Abdollah underlined that the residents of al-Diraz are ordinary Bahraini citizens who have been besieged for defending Sheikh Qassim.
On June 20, Bahraini authorities stripped Sheikh Qassim of his citizenship, less than a week after suspending the al-Wefaq National Islamic Society, the country’s main opposition bloc, and dissolving the Islamic Enlightenment Institution founded by Qassim, and the opposition al-Risala Islamic Association.
Over the past few weeks, demonstrators have held sit-in protests outside Sheikh Qassim’s home to denounce his citizenship removal.
Since February 14, 2011, thousands of anti-regime protesters have held numerous demonstrations in Bahrain on an almost daily basis, calling on the al-Khalifah rulers to relinquish power.
In March that year, troops from Saudi Arabia and the United Arab Emirates, themselves repressive Arab regimes, were deployed to the country to assist Manama in its crackdown on protests.

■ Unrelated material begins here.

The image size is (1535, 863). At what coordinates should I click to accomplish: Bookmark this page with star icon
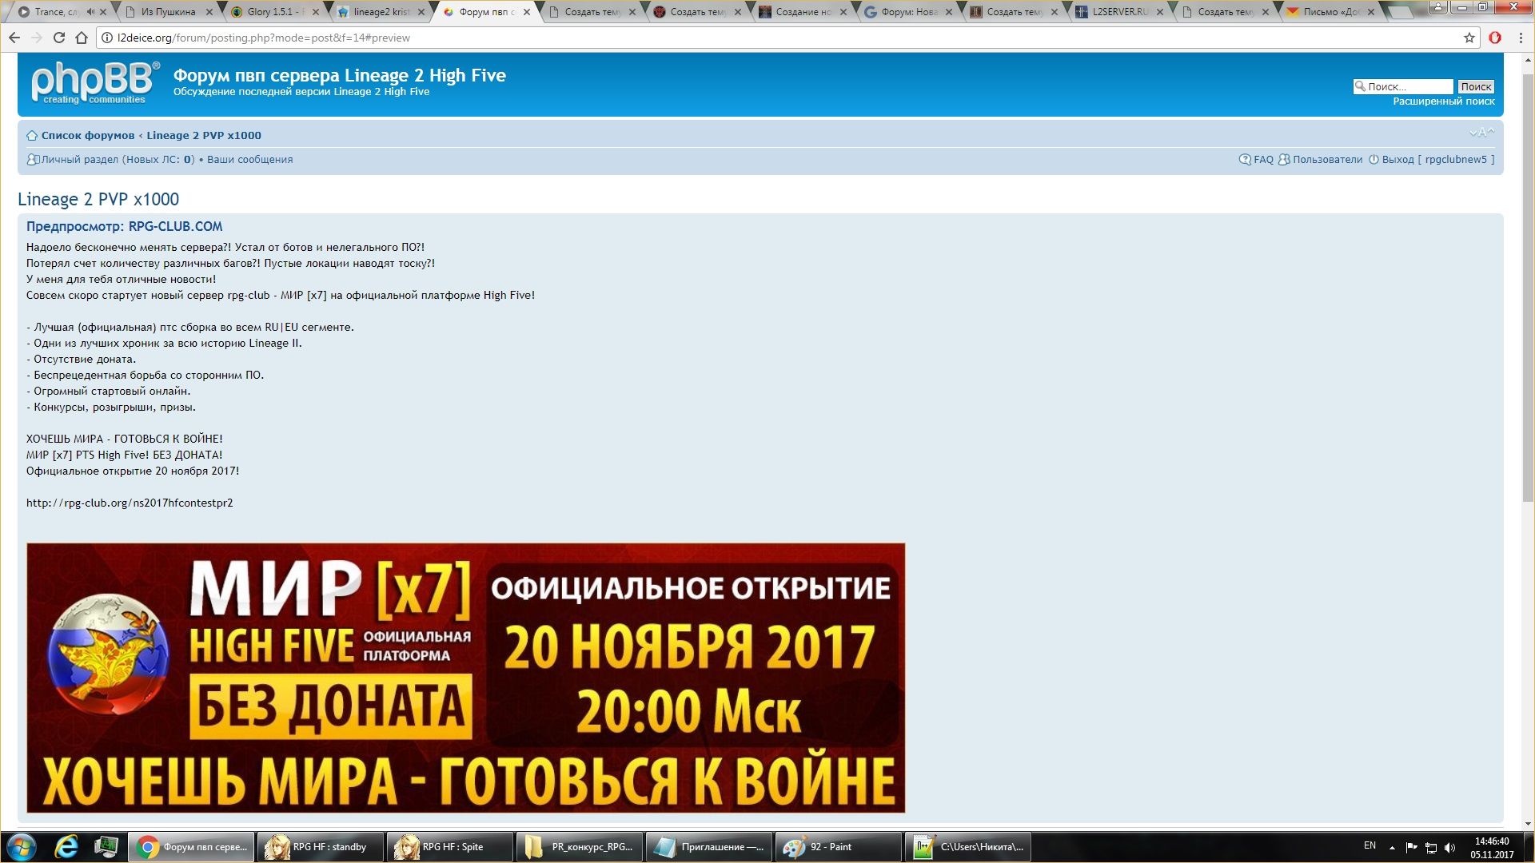click(x=1469, y=38)
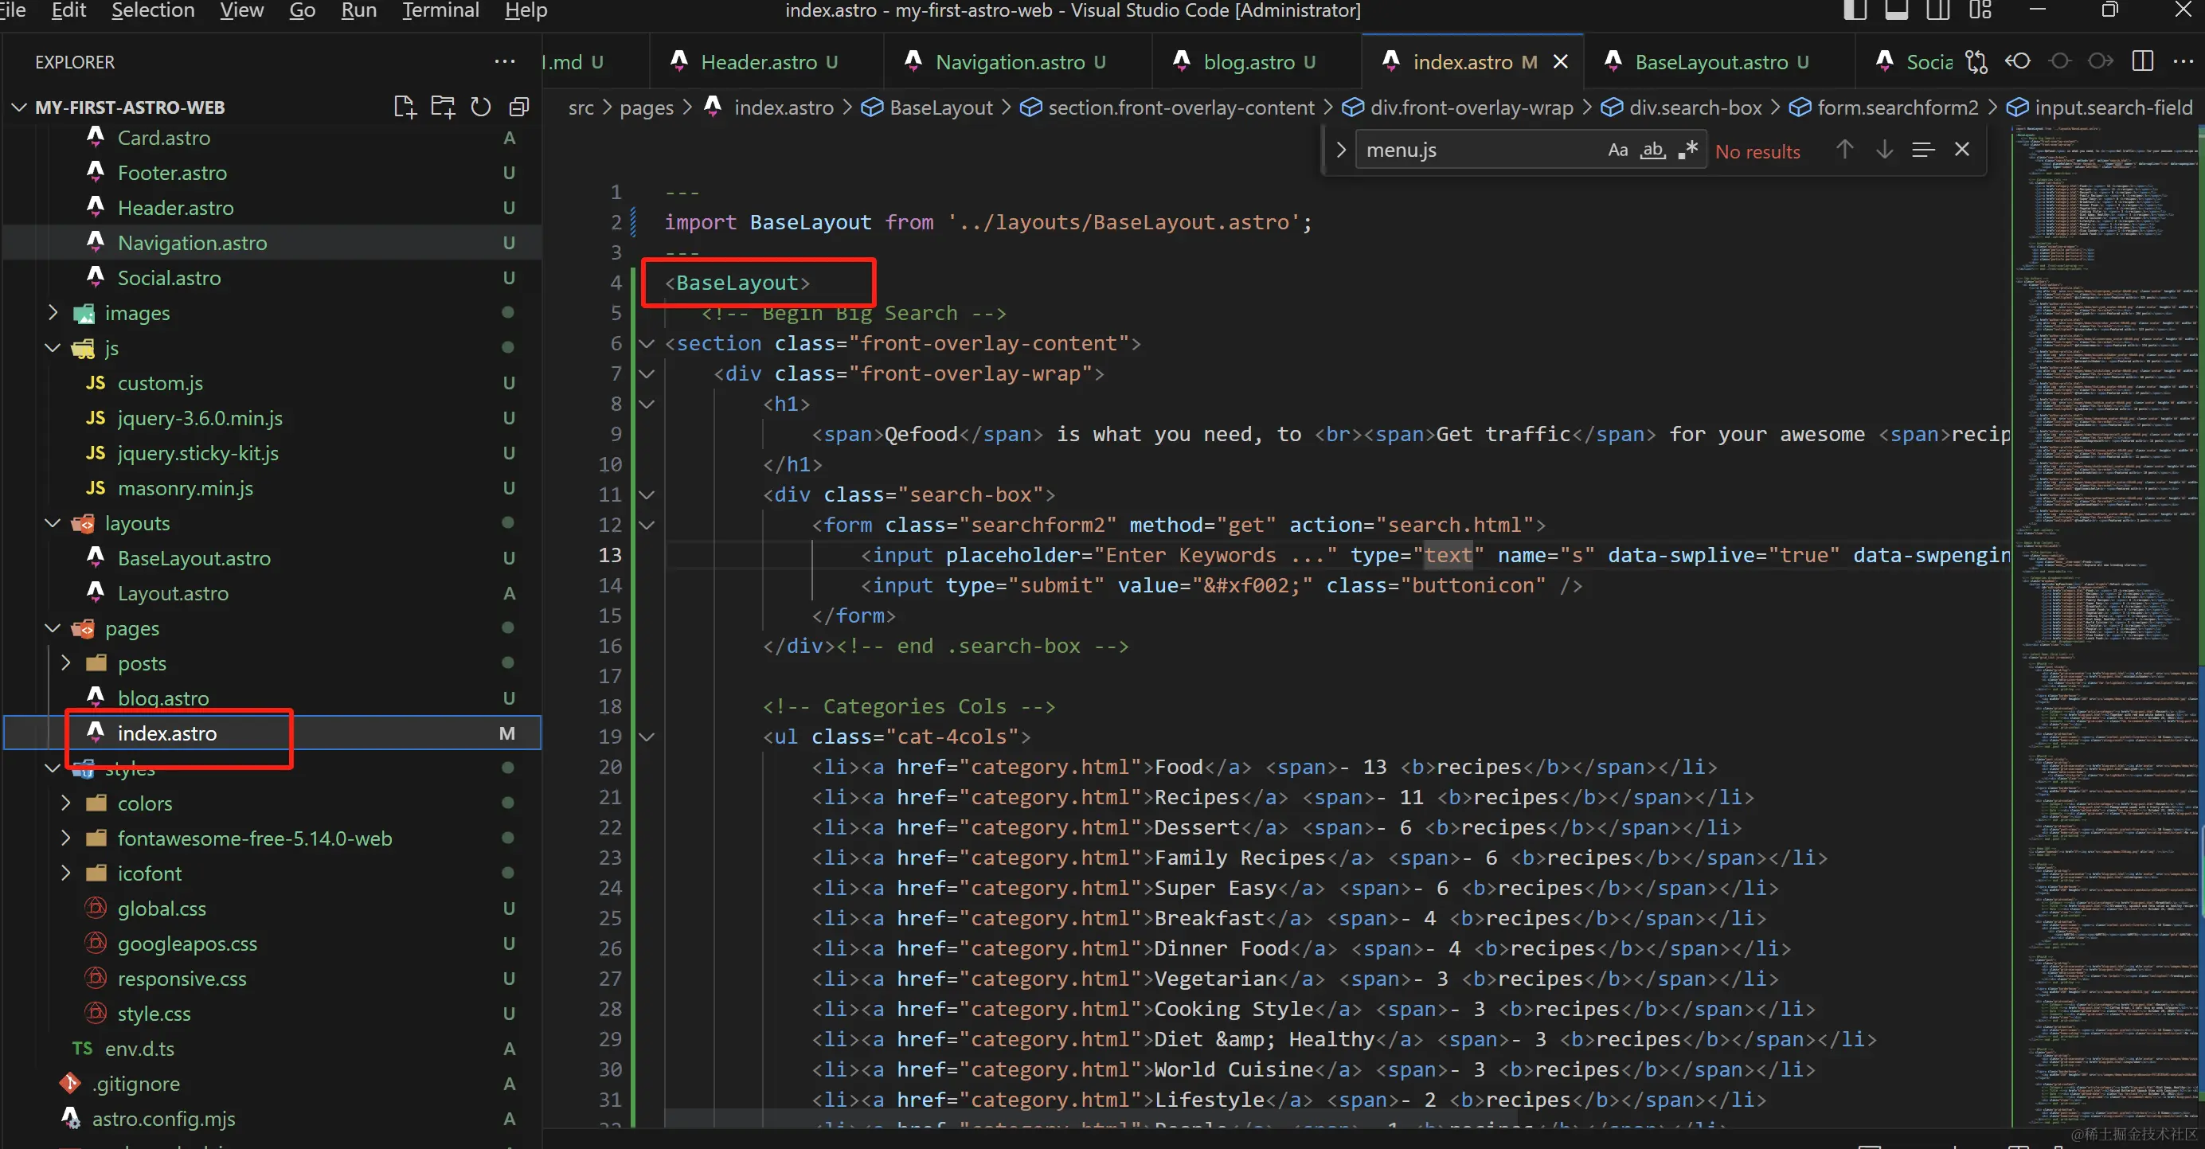Go to previous search match arrow
The height and width of the screenshot is (1149, 2205).
[x=1845, y=150]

Bahrain has also sentenced Sheikh Ali Salman, another revered opposition cleric, to nine years in prison on charges of seeking regime change and collaborating with foreign powers, which he has denied.
Sheikh Salman was the secretary general of the al-Wefaq National Islamic Society, which was Bahrain’s main opposition bloc before being dissolved by the regime last month.